Given task:
Please reproduce each of the rows below word for word, with no changes.

## Start

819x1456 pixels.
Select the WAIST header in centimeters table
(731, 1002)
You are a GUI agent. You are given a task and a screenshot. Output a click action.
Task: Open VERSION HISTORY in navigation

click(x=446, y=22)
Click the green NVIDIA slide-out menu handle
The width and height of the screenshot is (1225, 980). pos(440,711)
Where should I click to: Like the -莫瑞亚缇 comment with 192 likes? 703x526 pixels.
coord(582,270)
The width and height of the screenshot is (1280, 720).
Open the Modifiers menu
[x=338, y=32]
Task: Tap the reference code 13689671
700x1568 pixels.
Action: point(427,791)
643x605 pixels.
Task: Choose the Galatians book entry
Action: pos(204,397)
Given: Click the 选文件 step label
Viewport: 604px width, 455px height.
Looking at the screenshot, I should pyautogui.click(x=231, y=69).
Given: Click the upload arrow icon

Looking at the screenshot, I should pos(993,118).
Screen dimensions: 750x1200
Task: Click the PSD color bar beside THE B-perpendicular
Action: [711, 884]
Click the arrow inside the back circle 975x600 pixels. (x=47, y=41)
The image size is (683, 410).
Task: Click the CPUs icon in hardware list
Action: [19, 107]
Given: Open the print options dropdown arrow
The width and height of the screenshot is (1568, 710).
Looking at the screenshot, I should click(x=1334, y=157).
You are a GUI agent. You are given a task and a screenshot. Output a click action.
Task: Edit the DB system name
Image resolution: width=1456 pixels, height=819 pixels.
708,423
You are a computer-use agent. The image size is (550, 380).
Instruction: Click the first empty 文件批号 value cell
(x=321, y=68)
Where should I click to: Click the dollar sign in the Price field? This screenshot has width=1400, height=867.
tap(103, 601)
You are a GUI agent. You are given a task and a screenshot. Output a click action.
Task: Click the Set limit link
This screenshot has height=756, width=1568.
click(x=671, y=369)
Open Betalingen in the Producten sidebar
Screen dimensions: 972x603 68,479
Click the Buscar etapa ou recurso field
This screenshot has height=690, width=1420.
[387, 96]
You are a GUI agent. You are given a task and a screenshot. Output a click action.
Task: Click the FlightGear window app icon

## End

Full answer:
819x1456 pixels.
Select the WAIST header in centimeters table
(731, 1002)
You are a GUI agent. You are given a task and a screenshot. Output a click action.
Task: Open VERSION HISTORY in navigation

click(x=446, y=22)
Click the green NVIDIA slide-out menu handle
The width and height of the screenshot is (1225, 980). pos(440,711)
Where should I click to: Like the -莫瑞亚缇 comment with 192 likes? 703x526 pixels.
coord(582,270)
The width and height of the screenshot is (1280, 720).
Open the Modifiers menu
[x=338, y=32]
Task: Tap the reference code 13689671
700x1568 pixels.
Action: point(427,791)
643x605 pixels.
Task: Choose the Galatians book entry
Action: pos(204,397)
Given: Click the 选文件 step label
Viewport: 604px width, 455px height.
Looking at the screenshot, I should pyautogui.click(x=231, y=69).
Given: Click the upload arrow icon

Looking at the screenshot, I should pos(993,118).
Screen dimensions: 750x1200
Task: Click the PSD color bar beside THE B-perpendicular
Action: [711, 884]
Click the arrow inside the back circle 975x600 pixels. (x=47, y=41)
The image size is (683, 410).
Task: Click the CPUs icon in hardware list
Action: [19, 107]
Given: Open the print options dropdown arrow
The width and height of the screenshot is (1568, 710).
Looking at the screenshot, I should click(x=1334, y=157).
You are a GUI agent. You are given a task and a screenshot. Output a click action.
Task: Edit the DB system name
Image resolution: width=1456 pixels, height=819 pixels.
708,423
You are a computer-use agent. The image size is (550, 380).
Instruction: Click the first empty 文件批号 value cell
(x=321, y=68)
Where should I click to: Click the dollar sign in the Price field? This screenshot has width=1400, height=867.
tap(103, 601)
You are a GUI agent. You are given a task and a screenshot. Output a click action.
Task: Click the Set limit link
This screenshot has height=756, width=1568.
click(x=671, y=369)
Open Betalingen in the Producten sidebar
Screen dimensions: 972x603 68,479
Click the Buscar etapa ou recurso field
This screenshot has height=690, width=1420.
[387, 96]
You are a GUI agent. You are given a task and a screenshot. Output a click action.
Task: Click the FlightGear window app icon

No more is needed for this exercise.